We have no occasion to criticize any of the court's findings, insofar as it made them. Our first inquiry is directed to the use to which the findings were put, what legal standard, what legal provisions, the court applied and relied on. The main thrust of USM's argument below was directed to a violation of section 7 of the Clayton Act, 15 U.S.C. § 18. In the course of the proceedings, however, the court was unimpressed by that approach and called attention both to the Sherman Act, and to the existing decree. In its final opinion there is no reference to section 7. At oral argument we asked counsel whether the opinion relied on the decree as well as on the Sherman Act, receiving a negative answer from Emhart, and, at first, a cloudy answer from USM. Upon it being pointed out that he had told the district court that there was 'no claim whatever' of 'a violation of the decree,' USM counsel left as his final answer that the court 'did not import standards from the decree.'
The full question we asked counsel was whether the court relied on the decree, or on the Sherman Act, or joined the decree to the Sherman Act to produce a standard more easily met (by USM) than that of the Sherman Act alone. We are not certain that counsels' disclaimer of the third alternative is correct. During final arguments below, immediately before it announced its opinion, the court expressly referred to the limitations the Supreme Court had placed upon USM's domestic shoe machinery activities.
opinion (391 U.S. 244, 88 S.Ct. 1496, 20 L.Ed.2d 562 ante) has been lest United's power be not sufficiently dissipated.
When it came to its opinion the court first recognized that there were many possible benign reasons, economic and otherwise, not related to the presence of, or to any critizable conduct by USM, as perhaps explaining why it was not 'challenged' by greater competition.
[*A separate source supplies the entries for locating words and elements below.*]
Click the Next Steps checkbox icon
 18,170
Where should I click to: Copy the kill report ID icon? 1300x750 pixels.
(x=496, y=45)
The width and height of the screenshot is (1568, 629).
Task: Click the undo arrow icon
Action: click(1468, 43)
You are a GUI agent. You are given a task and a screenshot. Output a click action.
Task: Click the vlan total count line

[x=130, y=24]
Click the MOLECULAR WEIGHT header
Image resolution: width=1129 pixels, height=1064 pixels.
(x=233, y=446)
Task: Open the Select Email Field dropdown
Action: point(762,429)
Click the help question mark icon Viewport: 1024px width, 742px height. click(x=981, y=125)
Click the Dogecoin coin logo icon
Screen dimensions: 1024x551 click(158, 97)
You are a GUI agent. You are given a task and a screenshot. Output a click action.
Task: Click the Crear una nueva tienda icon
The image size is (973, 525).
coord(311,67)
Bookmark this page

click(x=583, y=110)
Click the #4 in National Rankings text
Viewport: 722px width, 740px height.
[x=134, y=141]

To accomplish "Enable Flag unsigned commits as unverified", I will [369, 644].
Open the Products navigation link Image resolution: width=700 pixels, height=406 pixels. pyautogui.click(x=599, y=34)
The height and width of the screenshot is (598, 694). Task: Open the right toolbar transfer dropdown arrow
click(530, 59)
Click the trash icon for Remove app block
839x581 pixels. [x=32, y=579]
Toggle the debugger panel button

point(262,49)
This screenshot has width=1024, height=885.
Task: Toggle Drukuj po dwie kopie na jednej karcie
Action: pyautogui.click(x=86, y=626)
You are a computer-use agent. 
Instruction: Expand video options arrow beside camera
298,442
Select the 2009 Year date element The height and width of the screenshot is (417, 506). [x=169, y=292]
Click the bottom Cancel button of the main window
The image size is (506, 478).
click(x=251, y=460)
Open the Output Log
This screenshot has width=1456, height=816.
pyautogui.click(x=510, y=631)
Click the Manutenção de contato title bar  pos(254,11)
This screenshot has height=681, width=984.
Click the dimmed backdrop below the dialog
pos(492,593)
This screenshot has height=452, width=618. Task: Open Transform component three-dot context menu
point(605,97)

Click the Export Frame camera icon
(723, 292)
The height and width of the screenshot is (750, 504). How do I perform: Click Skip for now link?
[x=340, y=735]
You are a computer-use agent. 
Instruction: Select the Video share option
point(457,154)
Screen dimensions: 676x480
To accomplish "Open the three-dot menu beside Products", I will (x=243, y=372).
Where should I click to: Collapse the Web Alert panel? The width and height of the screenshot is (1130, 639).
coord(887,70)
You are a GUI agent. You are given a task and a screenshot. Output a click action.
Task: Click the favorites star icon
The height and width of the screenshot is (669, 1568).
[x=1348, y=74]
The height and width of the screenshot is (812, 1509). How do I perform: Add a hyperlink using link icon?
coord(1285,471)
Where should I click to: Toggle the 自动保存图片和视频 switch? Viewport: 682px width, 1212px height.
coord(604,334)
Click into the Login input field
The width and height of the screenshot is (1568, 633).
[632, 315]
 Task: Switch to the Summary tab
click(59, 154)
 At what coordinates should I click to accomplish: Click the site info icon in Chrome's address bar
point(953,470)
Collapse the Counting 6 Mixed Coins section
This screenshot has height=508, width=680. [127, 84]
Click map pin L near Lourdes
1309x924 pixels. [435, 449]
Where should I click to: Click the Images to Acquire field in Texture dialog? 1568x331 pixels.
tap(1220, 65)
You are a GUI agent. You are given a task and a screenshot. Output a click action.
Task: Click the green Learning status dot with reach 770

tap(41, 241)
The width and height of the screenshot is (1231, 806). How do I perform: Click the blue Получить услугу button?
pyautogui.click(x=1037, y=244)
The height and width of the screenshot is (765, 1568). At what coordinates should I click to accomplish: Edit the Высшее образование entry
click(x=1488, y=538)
It then turned, and made the reference to Antaeus, and the historic fact that '(p)urgative efforts . . . have only been moderately successful.'
'The remedies of this Court in 1953 proved inadequate. The remedies which followed as the result of the stipulation after the latest Supreme Court of the United States case seem also not to be working in exactly the way that had been forecast. Under these circumstances, it seems too plain to be doubted that anything which strengthens the capital position, the resources, the scientific know-how or any other asset of United must be looked at with a cold eye.